Anita Buce started in business borrowing from neighborhood markets to stock her store. Her deft use of credit has served her in good stead, enabling her to become one of the top grossing beverage distributors in the country today.
By Marie Ann Fajardo |

Anita Buce was not quite 16 and a junior high school student when she got married. While her husband continued his studies, she opened her first business, a sari-sari store. She didn’t have the capital, so Buce went around the neighborhood markets to borrow the goods she sold in her store. “I needed P2,000 to start the store, and in 1963, that was already a huge amount,” she recalls.

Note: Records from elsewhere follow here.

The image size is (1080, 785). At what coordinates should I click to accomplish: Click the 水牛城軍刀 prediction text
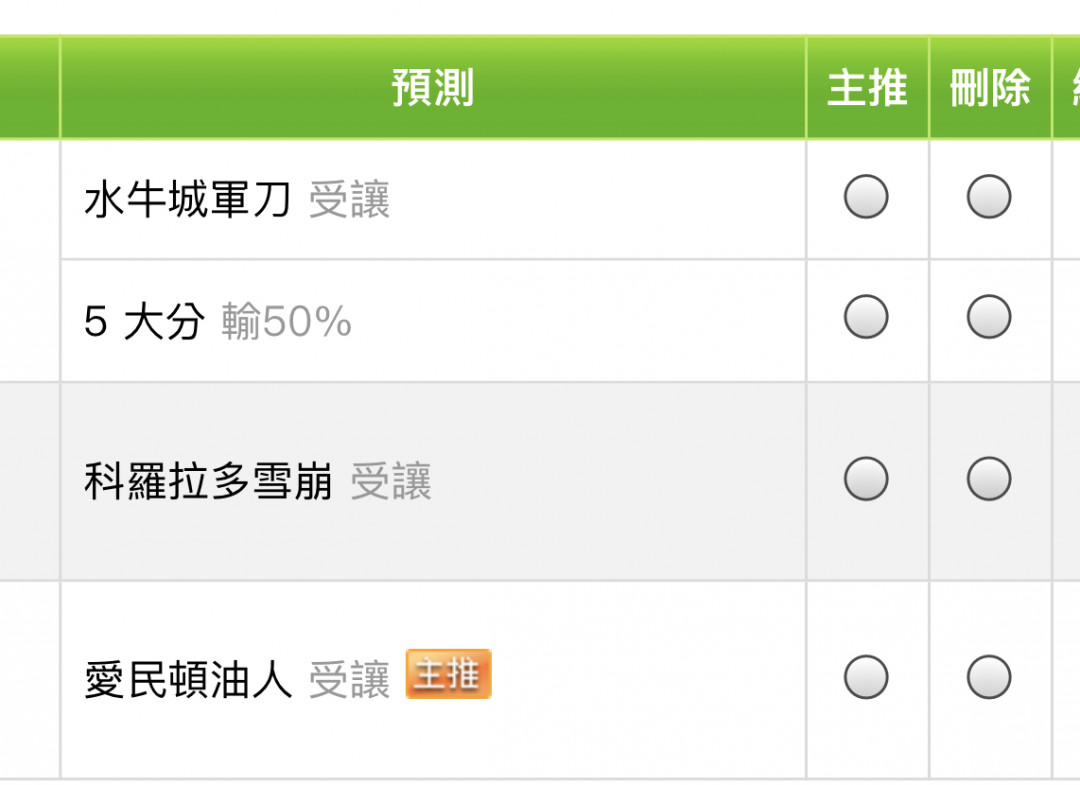click(x=187, y=200)
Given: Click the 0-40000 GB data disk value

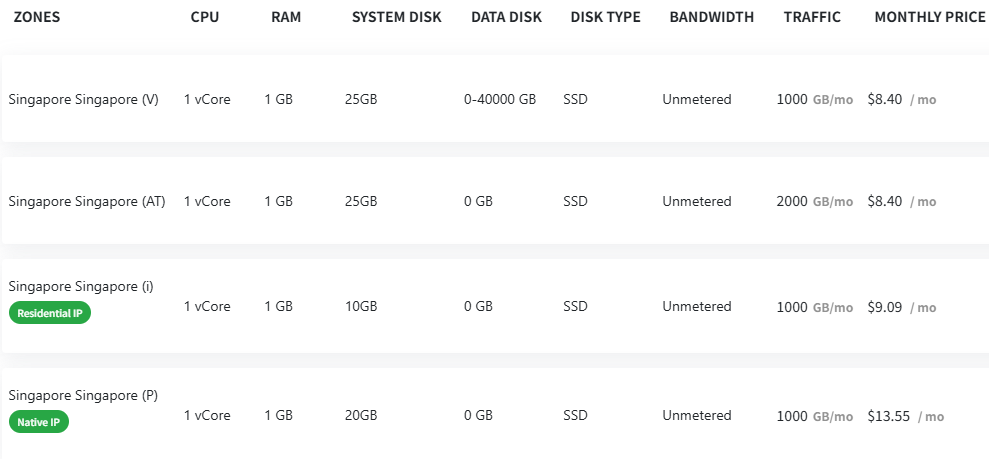Looking at the screenshot, I should pyautogui.click(x=500, y=99).
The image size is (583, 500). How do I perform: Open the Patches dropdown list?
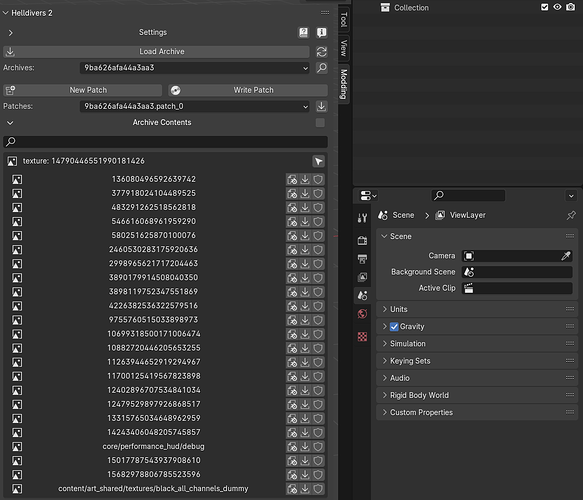coord(194,106)
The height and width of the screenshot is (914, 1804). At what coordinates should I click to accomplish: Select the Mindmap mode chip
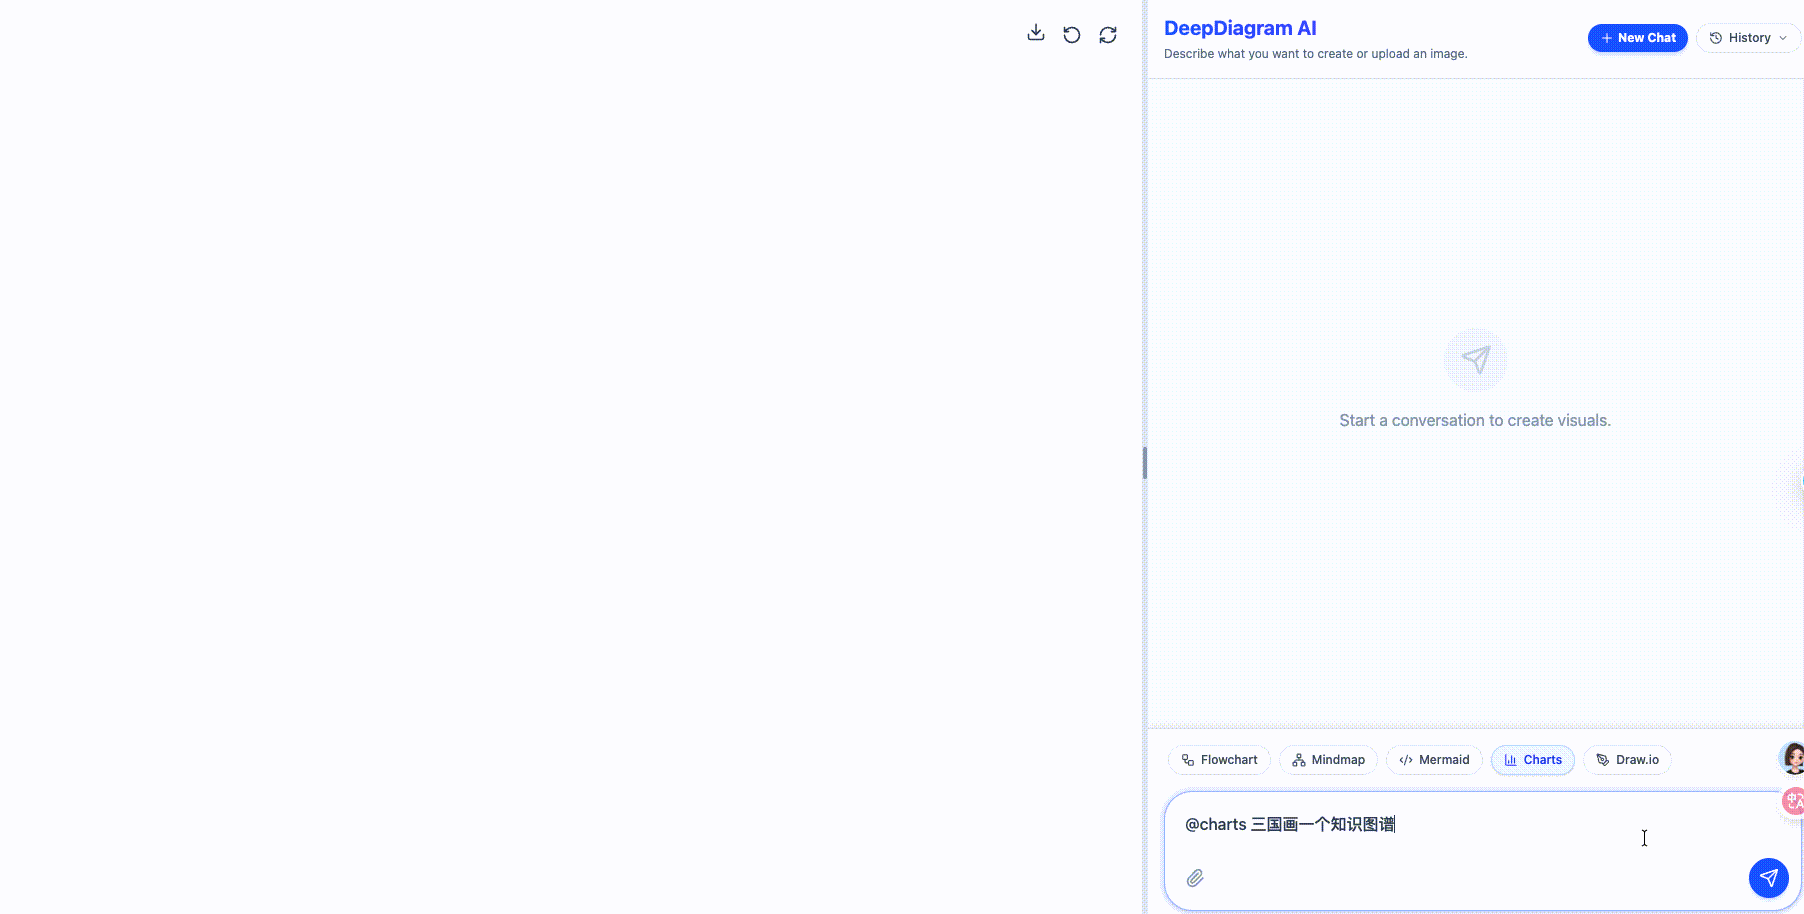[1328, 760]
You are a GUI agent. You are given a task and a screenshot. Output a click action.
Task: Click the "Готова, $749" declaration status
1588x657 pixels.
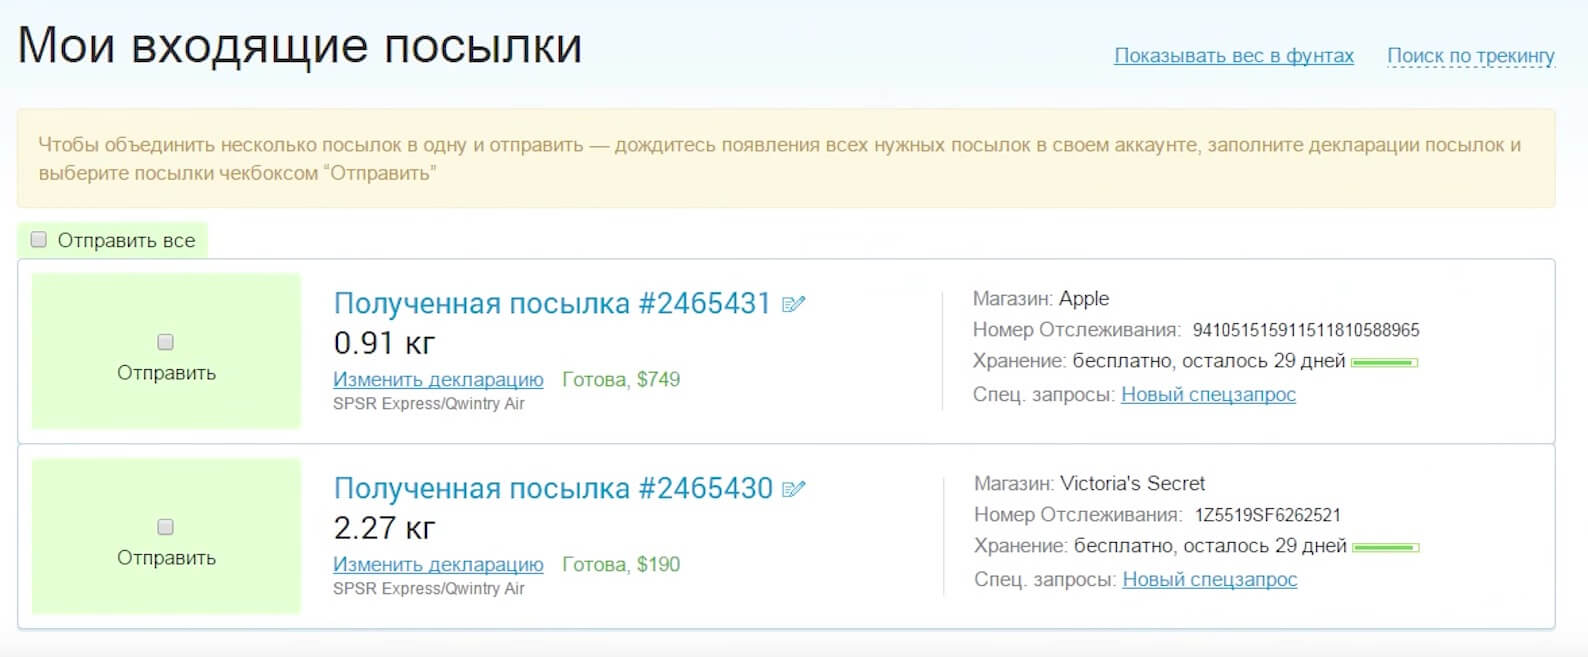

Buce also raised pigs at the back of her store to augment what little the store was making. But even the proceeds from selling pigs were barely able to support her family’s needs.


This led Buce to grab the chance to become a dealer of San Miguel Beer—and later Coke and Pop Cola—when San Miguel Corp. gave out loans for start-up dealers in 1969. She started with 100 cases, which she herself delivered using her owner-type jeep, to wholesalers and retailers in Pandacan. As demand grew, she eventually earned enough to buy a Ford Fiera.

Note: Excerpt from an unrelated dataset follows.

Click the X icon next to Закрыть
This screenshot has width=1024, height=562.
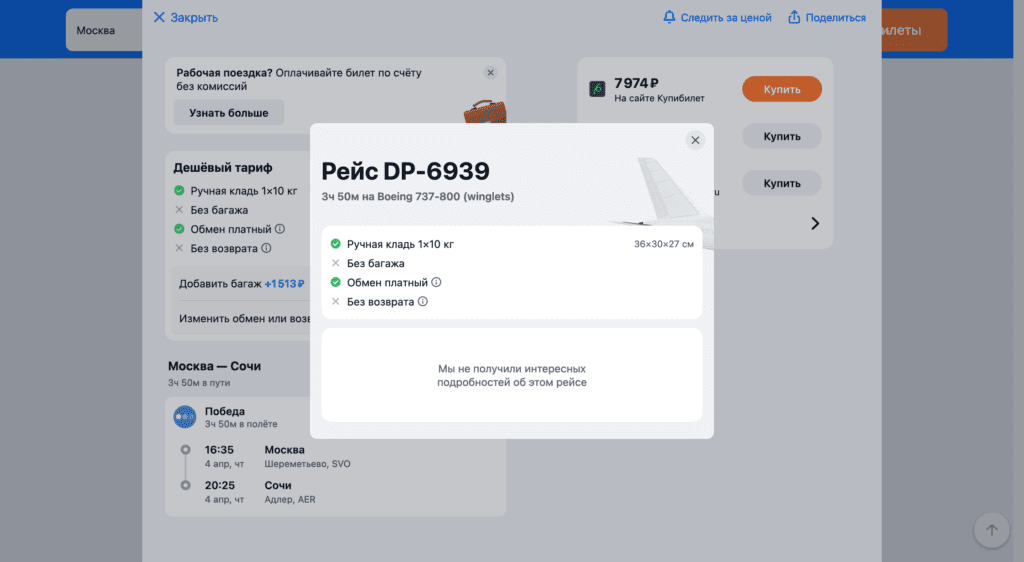[159, 17]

Fifteen years later, Buce’s businesses reached a point when she needed to infuse more money to build warehouses, buy more trucks, and hire sales agents, drivers, in-house mechanics, and inventory staff to oversee sales and stocks. Again, she turned to San Miguel and Coca-Cola for credit. She borrowed P8 million to expand her business to Paco, Sta. Ana, San Andres, and Quirino Avenue in Manila; Shaw Boulevard in Mandaluyong; and in Makati.


In 2003, Buce took out a P15-million loan from Union Bank’s MyLine. She put up four of her properties as collateral and used the money to buy more inventory from San Miguel. 


Now, Buce keeps at least 56,000 cases of beverages at any given time in five warehouses, three of which are hers. On the average, she can dispose of 120,000 cases of beer and soft drinks monthly and even goes up to 150,000 cases on a good month, which is almost double her quota of 80,000 cases.



After more than four decades of selling beer, Buce now grosses an average of P50 million a month, and commands a 90-percent share in beer sales in her franchised areas alone. She has been named one of San Miguel’s top dealers for more than a decade. Aside from plowing her earnings back into the business, she also invested in real estate, buying more than 70 apartment units that she rents out. For a high school dropout who hasn’t taken any business course, Buce’s entrepreneurial feats are indeed one for the books.